* **Work task**: Pull out every line from the listing that has the word "Sort".

○ ○ ○ ○ ○

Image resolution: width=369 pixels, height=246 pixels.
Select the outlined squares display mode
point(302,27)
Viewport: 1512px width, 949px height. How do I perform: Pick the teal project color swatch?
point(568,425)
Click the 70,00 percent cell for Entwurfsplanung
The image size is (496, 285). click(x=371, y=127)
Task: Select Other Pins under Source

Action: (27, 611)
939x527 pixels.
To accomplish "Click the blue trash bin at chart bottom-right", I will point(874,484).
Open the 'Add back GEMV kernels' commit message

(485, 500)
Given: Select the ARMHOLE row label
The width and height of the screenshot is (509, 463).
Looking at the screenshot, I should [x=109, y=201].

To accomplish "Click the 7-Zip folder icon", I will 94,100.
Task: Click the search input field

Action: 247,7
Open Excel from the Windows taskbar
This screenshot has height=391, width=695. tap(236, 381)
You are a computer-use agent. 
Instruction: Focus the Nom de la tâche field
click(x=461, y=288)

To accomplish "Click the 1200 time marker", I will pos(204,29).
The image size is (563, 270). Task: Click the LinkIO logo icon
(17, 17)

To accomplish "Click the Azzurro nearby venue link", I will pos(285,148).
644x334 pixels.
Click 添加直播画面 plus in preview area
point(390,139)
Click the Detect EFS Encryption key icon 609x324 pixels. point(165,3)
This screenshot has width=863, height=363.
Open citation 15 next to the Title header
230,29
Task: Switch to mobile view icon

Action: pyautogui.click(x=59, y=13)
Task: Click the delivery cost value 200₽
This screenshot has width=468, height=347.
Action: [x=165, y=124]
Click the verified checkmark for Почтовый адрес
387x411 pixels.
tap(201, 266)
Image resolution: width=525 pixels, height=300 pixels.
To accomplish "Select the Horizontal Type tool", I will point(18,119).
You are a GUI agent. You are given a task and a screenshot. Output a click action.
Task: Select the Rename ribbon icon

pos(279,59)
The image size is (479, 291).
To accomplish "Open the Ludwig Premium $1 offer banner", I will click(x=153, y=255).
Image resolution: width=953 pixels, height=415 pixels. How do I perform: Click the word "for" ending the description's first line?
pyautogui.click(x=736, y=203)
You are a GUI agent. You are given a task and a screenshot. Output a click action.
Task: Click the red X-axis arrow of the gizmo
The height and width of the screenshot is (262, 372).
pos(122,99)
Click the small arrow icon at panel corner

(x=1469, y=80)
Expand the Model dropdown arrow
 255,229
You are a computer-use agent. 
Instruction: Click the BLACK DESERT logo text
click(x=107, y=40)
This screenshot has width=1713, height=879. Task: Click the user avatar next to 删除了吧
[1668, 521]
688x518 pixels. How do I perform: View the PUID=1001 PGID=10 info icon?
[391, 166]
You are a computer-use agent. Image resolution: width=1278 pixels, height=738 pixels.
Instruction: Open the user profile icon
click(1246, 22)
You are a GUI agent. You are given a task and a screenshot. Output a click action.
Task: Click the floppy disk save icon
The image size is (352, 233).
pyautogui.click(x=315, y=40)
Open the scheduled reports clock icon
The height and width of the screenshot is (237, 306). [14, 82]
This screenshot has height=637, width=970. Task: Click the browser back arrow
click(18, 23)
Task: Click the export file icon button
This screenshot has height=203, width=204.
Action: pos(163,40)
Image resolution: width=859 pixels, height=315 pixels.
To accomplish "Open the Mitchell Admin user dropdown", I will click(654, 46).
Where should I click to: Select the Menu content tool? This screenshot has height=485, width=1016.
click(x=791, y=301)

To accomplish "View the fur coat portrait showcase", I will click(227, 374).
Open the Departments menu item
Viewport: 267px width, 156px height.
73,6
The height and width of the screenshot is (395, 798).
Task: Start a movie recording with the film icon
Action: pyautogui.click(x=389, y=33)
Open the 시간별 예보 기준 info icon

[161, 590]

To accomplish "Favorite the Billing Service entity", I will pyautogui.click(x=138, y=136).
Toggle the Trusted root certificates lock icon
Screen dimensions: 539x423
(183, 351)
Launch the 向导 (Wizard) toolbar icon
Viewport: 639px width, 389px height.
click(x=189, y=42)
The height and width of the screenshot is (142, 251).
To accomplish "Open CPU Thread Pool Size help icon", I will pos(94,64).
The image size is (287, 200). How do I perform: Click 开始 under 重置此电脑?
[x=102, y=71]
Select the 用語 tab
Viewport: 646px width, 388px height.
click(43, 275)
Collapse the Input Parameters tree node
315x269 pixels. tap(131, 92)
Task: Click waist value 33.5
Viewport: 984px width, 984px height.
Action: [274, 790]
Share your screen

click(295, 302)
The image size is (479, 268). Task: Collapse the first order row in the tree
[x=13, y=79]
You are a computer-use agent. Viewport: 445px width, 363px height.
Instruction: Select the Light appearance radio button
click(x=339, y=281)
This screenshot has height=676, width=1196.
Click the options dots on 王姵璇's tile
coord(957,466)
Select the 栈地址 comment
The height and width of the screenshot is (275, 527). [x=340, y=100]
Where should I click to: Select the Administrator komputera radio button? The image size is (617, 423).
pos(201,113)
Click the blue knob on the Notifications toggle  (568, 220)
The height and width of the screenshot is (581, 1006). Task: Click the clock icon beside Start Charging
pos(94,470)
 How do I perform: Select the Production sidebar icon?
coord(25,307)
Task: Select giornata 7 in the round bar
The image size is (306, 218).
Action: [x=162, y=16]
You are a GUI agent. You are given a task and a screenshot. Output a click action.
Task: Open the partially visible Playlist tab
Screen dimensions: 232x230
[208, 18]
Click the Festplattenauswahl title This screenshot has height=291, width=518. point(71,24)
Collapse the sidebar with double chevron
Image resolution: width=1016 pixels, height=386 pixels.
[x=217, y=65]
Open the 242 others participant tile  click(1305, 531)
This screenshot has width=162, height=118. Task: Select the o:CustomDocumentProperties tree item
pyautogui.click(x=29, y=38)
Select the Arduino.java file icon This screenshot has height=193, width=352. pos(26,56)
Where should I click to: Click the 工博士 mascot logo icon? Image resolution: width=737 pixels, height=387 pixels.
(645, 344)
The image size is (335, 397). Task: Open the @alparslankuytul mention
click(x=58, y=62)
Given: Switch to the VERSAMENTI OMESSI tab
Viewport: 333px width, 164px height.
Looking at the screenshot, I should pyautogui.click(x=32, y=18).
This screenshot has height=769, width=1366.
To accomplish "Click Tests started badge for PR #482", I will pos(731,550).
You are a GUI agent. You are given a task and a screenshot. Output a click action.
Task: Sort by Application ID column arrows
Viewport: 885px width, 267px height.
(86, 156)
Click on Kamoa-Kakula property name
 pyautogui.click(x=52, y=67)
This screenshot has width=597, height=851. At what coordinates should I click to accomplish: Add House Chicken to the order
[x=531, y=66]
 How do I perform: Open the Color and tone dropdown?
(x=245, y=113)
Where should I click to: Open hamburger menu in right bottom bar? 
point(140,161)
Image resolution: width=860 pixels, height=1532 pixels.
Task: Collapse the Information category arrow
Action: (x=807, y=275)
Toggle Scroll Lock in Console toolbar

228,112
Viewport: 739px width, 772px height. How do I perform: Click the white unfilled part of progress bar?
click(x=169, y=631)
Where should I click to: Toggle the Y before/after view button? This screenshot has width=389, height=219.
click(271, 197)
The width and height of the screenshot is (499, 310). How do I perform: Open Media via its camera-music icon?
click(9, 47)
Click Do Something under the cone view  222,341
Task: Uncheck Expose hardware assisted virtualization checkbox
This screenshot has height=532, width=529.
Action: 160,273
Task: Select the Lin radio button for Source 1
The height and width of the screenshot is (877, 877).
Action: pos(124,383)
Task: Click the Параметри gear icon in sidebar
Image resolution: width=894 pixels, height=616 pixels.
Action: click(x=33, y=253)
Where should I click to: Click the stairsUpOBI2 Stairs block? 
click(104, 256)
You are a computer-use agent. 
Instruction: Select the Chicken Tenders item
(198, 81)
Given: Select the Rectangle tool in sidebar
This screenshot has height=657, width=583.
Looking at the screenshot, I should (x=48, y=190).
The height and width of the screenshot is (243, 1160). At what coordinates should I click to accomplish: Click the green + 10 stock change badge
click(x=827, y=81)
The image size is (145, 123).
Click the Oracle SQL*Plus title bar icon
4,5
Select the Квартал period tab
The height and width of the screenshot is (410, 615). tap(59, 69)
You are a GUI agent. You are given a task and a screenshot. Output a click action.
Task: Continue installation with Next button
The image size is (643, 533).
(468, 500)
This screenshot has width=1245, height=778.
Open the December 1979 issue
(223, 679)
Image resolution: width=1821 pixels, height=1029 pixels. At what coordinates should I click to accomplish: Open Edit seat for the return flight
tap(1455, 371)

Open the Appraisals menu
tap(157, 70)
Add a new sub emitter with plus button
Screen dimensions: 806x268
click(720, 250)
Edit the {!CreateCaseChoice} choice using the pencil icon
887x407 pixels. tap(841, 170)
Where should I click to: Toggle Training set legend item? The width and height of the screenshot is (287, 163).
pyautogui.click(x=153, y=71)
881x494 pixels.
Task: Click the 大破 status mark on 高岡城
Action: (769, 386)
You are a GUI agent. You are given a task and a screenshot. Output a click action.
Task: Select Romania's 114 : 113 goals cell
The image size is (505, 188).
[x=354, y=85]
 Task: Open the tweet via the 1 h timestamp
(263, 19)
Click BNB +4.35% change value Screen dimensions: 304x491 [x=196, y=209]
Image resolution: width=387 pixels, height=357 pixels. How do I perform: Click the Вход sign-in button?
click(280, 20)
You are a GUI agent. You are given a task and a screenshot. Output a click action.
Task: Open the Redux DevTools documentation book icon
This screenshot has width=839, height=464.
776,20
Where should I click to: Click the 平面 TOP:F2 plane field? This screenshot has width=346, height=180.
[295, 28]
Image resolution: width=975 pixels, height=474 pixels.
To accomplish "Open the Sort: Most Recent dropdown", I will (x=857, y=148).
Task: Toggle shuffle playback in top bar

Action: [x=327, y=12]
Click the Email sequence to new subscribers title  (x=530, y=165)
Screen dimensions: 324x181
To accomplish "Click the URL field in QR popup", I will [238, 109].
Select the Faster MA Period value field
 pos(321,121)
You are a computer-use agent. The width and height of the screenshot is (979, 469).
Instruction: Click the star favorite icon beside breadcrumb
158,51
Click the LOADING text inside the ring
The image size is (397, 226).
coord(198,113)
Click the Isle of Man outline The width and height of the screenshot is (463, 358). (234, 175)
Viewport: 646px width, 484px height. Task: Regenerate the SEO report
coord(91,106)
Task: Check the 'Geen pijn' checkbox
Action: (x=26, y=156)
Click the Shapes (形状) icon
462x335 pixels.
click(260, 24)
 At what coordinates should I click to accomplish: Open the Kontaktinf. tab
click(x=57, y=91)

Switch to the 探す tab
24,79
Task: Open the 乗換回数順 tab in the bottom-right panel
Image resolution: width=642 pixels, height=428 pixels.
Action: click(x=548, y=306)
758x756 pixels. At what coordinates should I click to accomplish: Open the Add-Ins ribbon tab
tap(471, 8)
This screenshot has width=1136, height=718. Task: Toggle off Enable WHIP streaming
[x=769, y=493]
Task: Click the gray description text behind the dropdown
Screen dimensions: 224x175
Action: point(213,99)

○ ○ ○ ○ ○

* **Result**:
Task: Sort by Application ID column arrows
To accomplish "Open the Sort: Most Recent dropdown", I will (x=857, y=148).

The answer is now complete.